Ana López García - Europa Press - Arquivo
BRUXELAS 15 jul. (EUROPA PRESS) -
Os Estados-membros da União Europeia chegaram a um acordo nesta quarta-feira sobre sua posição de negociação em relação aos regulamentos que estabelecerão o apoio financeiro comunitário às políticas de migração, gestão de fronteiras, vistos e segurança interna durante o período de 2028 a 2034.
O acordo define a posição comum dos Vinte e Sete sobre o marco jurídico dos fundos, embora deixe de fora as dotações financeiras e outras questões horizontais que continuam sendo negociadas no âmbito do próximo Quadro Financeiro Plurianual (QFP, na sigla em inglês) e das quais dependerá o valor final de cada programa.
Os três regulamentos servirão para financiar a implementação do Pacto sobre Migração e Asilo, garantir uma “gestão eficiente das fronteiras externas” da UE e da política de vistos, bem como apoiar ações na área de segurança interna contra ameaças como o terrorismo, o crime organizado, o extremismo violento ou a criminalidade cibernética.
No âmbito da migração, o Conselho prevê que os fundos contribuam para fortalecer o sistema europeu comum de asilo, “promover a migração legal, a integração e a inclusão social”, além de favorecer um “retorno efetivo, seguro e digno”, com especial atenção à “readmissão e reintegração em países terceiros”, para combater a migração irregular.
No âmbito das fronteiras, o apoio europeu terá como objetivo melhorar a gestão das fronteiras externas, o funcionamento do Espaço Schengen e o processamento de vistos, ao mesmo tempo em que apoiará as políticas de retorno.
Por sua vez, o instrumento de segurança interna financiará ações para reforçar a cooperação policial, melhorar o intercâmbio de informações entre os Estados-Membros e com países terceiros, prevenir e combater o crime organizado, o terrorismo e a criminalidade cibernética, bem como aumentar a proteção das infraestruturas críticas contra atos hostis.

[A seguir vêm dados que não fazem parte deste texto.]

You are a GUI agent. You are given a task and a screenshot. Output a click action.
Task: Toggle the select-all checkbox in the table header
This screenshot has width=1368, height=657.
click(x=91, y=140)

Como principal novidade em relação ao orçamento comunitário vigente, o financiamento será canalizado por meio de planos nacionais e regionais de parceria, de modo que cada país elaborará um único plano com os investimentos e as reformas que pretende realizar durante o período orçamentário.

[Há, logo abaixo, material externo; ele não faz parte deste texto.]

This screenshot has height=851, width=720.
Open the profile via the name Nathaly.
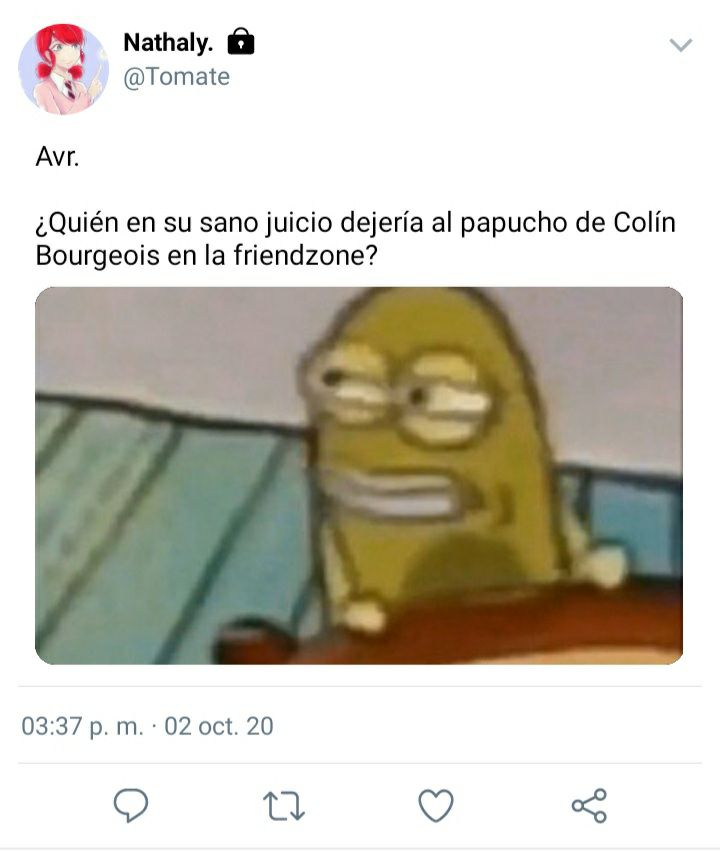168,42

Além disso, a posição do Conselho concede maior flexibilidade aos governos para decidirem em quais objetivos concentrarão os recursos, de modo que não serão obrigados a destinar recursos a todas as linhas de ação previstas pela União, mas apenas àquelas que atendam às suas necessidades e prioridades.
O acordo alcançado nesta quarta-feira constitui o mandato do Conselho para negociar o texto definitivo com o Parlamento Europeu. No entanto, a aprovação dos três instrumentos está condicionada ao acordo sobre o próximo orçamento plurianual da UE, que deverá ser concluído antes do final deste ano para permitir que os novos fundos entrem em vigor em 1º de janeiro de 2028.